On Poison Filtration

I recently found this in a piece of filtered-out spam awaiting its demise in a purge queue. It was one of the ones peddling CDs full of harvested email addresses. I won't go into the merits or truth of their claims, but here's an excerpt:

Remember those 200 million lines of addresses, here's what
we did with them...

1. Cleaned and eliminated all duplicates. This process,
alone, reduced the list into a manageable number.

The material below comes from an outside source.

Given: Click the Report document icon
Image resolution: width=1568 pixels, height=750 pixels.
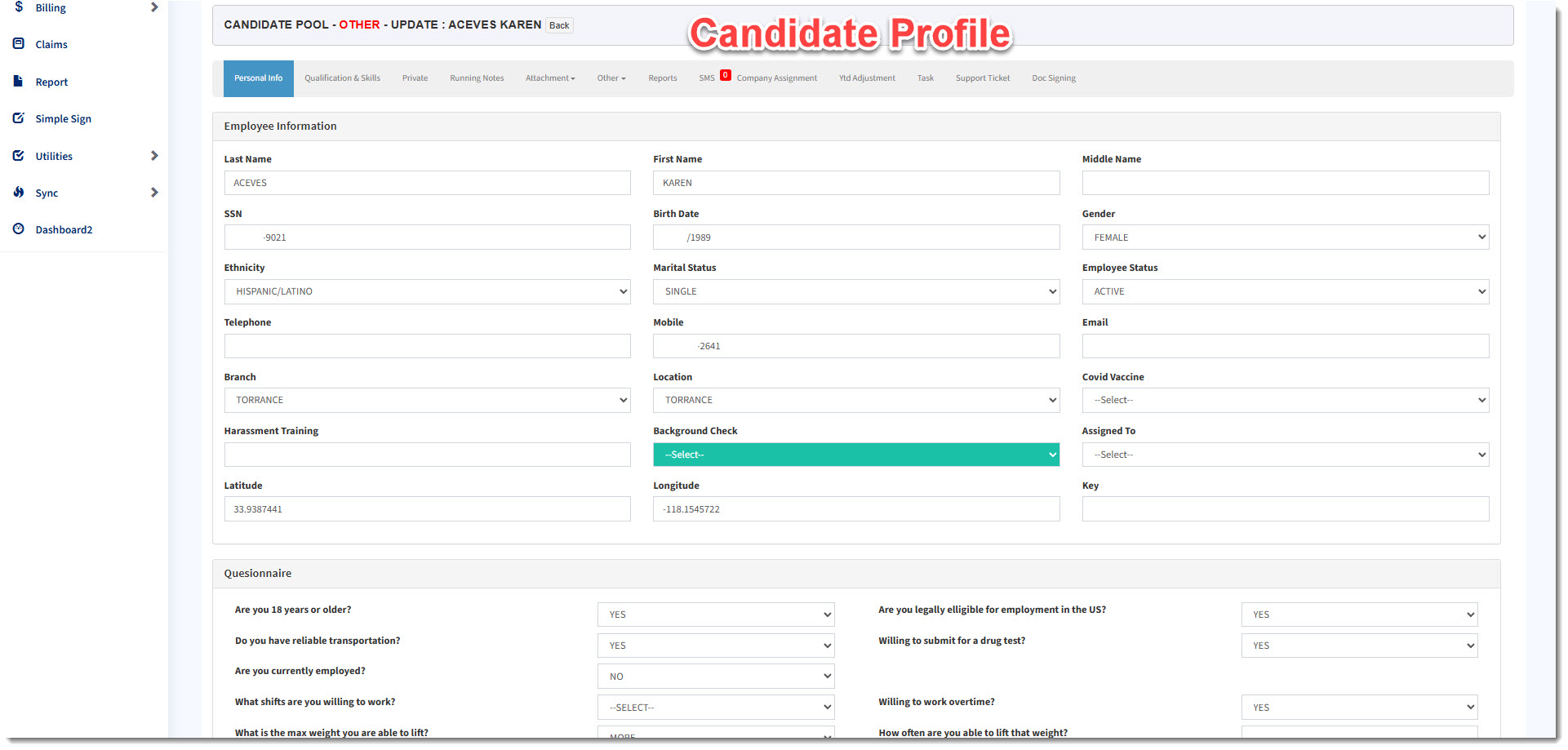Looking at the screenshot, I should 19,81.
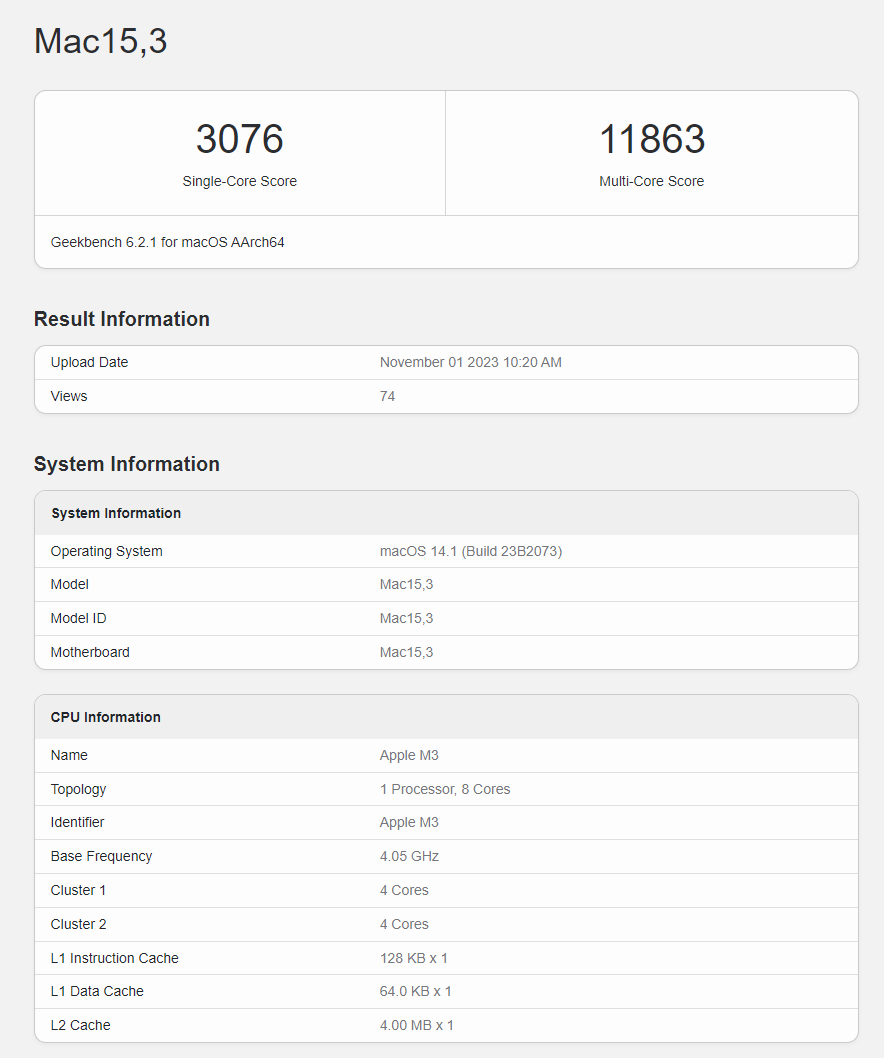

2. Next, we brought in a filter list of 400+ words/phrases
to clean even more. No addresses with inappropriate or
profane wording survived!

3. Then, a special filter file was used to eliminate the
"Web Poisoned" e-mail addresses from the list.  Our
EXCLUSIVE system reduced these "poison" addresses to near

4. Next we used our private database of thousands of known
"extremists" and kicked off every one we could find.  NOTE:
We maintain the world's largest list of individuals and
groups that are opposed to any kind of commercial
e-marketing... they are gone, nuked!

On the one hand, most of this doesn't deserve the dignity of a response, or indeed a repository anywhere outside /dev/null. However, they do cover, approximately, the normal known methods for sanitizing spam databases. So here's some brief correlated notes:

  1. Duplicate elimination: most of us that do legitimate programming work call this "hashing," mostly because a hash table is one of the quicker ways to render data unique. On a UNIX box it'd be quickest just to pipe the thing through sort -u, but most spammers are subcompetents on Windoze machines with no engineering experience. Be that as it may, it's irrelevant for poisoning purposes.
  2. There are two obvious counters to munged email addresses, e.g. user@spam.host.com. One is simply to drop any address that matches a possibly-munged word, of which the word 'spam' itself is almost certainly the most common. That works, kills off a fair number of legitimate addresses while also getting a significant portion of the munged ones. The other is to try to reverse the munging. Simply removing the word spam and adjusting nearby separators (@, .) is easy enough. The number of permutations of munging is pretty large, and the more of them one writes algorithms to counter the more legitimate data gets discarded. This ilk sells by quantity only -- there's no benefit to the addresslist marketers to lower their numbers in the interests of quality, which can't really be measured in a clandestine fashion anyway. Somewhere in Usenet there's a poster who favored the poster address die-spammer-choking-on-your-own-feces@ucdavis.edu; this is roughly the sort of thing that gets filtered out; so much the better. :)
  3. Poison filters. Ah, the important part relative to sugarplum. Annoyingly, this paragraph doesn't drop many hints. The term "special filter file" is meaningless -- "file full of regular expressions" is the closest likely analog. The same principle applies here as with de-munging; the number of permutations is pretty large. Some is easy -- addresses where the username is a number (numbers aren't valid usernames on UNIX hosts anyway); addresses containing a letter-number ratio greater than, say, 0.4; invalid TLDs, and so forth. Statistical filtration of addresses (e.g. number-letter-punctuation ratios) will likely achieve some minimal success with poison generated from byte-random output, e.g. j28pa9l4@host.com; this will have a fairly high loss-rate of real data. Sugarplum's address generation, as of 0.8.2 (as opposed to the fraction of its output that consists of the addresses of known spammers) uses random dictionary words as hostnames in the US TLDs, with randomly-generated usernames based on a weighted sampling of letters and numbers in an RFC-valid fashion. The weakest part of that tactic is that a DNS MX- and A-record lookup on each address can generally remove most poisoned addresses whose names are made of random words. A future sugarplum release may have the option to use preselected known-good hostnames (especially those in culpable positions, e.g. legislative bodies and ISP/NSPs who don't properly kill off their spammers) for some fraction of the output. TLD selection is weighted in .com's favor, and most every dictionary-word .com domain is taken, resulting in a lot of valid MX returns especially for one-word hostnames, e.g. word.com. A future version of sugarplum will also offer configuration on the frequency of the number of words joined to make the hostname -- weighted strongly in favor of 1, f'rinstance, to increase false-positives on MX checks.